Saved entries
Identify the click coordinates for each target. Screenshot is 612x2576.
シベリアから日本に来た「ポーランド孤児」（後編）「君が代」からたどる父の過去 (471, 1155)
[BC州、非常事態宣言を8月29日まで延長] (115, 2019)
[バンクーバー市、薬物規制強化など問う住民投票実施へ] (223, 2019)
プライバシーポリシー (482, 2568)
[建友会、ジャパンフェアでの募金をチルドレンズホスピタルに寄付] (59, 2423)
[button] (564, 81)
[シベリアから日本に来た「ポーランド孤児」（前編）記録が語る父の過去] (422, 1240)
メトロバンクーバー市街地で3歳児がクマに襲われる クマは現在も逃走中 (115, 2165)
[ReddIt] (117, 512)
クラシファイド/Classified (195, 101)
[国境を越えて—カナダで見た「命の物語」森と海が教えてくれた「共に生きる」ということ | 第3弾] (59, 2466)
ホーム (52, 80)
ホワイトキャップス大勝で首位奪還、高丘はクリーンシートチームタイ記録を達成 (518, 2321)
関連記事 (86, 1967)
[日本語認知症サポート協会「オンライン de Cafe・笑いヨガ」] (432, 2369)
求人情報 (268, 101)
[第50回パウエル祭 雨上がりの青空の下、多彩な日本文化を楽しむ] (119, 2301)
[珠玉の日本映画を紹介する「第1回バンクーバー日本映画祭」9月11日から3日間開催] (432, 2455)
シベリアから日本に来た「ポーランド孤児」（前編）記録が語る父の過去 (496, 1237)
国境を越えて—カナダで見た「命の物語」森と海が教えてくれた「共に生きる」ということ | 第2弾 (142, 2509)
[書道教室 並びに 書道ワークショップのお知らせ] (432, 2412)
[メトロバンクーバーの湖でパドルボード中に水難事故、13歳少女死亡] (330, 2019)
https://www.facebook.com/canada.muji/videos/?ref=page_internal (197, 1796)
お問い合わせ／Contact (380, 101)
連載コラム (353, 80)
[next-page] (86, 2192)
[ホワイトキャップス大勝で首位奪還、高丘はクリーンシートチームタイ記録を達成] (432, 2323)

> _TASK DIRECTIONS_: Nothing in the records should differ from the original when you retype them.

> _RESULT OF THE TASK_:
Identify the click coordinates for each target. Screenshot is 612x2576.
シベリアから日本に来た「ポーランド孤児」（後編）「君が代」からたどる父の過去 (471, 1155)
[BC州、非常事態宣言を8月29日まで延長] (115, 2019)
[バンクーバー市、薬物規制強化など問う住民投票実施へ] (223, 2019)
プライバシーポリシー (482, 2568)
[建友会、ジャパンフェアでの募金をチルドレンズホスピタルに寄付] (59, 2423)
[button] (564, 81)
[シベリアから日本に来た「ポーランド孤児」（前編）記録が語る父の過去] (422, 1240)
メトロバンクーバー市街地で3歳児がクマに襲われる クマは現在も逃走中 (115, 2165)
[ReddIt] (117, 512)
クラシファイド/Classified (195, 101)
[国境を越えて—カナダで見た「命の物語」森と海が教えてくれた「共に生きる」ということ | 第3弾] (59, 2466)
ホーム (52, 80)
ホワイトキャップス大勝で首位奪還、高丘はクリーンシートチームタイ記録を達成 (518, 2321)
関連記事 (86, 1967)
[日本語認知症サポート協会「オンライン de Cafe・笑いヨガ」] (432, 2369)
求人情報 (268, 101)
[第50回パウエル祭 雨上がりの青空の下、多彩な日本文化を楽しむ] (119, 2301)
[珠玉の日本映画を紹介する「第1回バンクーバー日本映画祭」9月11日から3日間開催] (432, 2455)
シベリアから日本に来た「ポーランド孤児」（前編）記録が語る父の過去 (496, 1237)
国境を越えて—カナダで見た「命の物語」森と海が教えてくれた「共に生きる」ということ | 第2弾 (142, 2509)
[書道教室 並びに 書道ワークショップのお知らせ] (432, 2412)
[メトロバンクーバーの湖でパドルボード中に水難事故、13歳少女死亡] (330, 2019)
https://www.facebook.com/canada.muji/videos/?ref=page_internal (197, 1796)
お問い合わせ／Contact (380, 101)
連載コラム (353, 80)
[next-page] (86, 2192)
[ホワイトキャップス大勝で首位奪還、高丘はクリーンシートチームタイ記録を達成] (432, 2323)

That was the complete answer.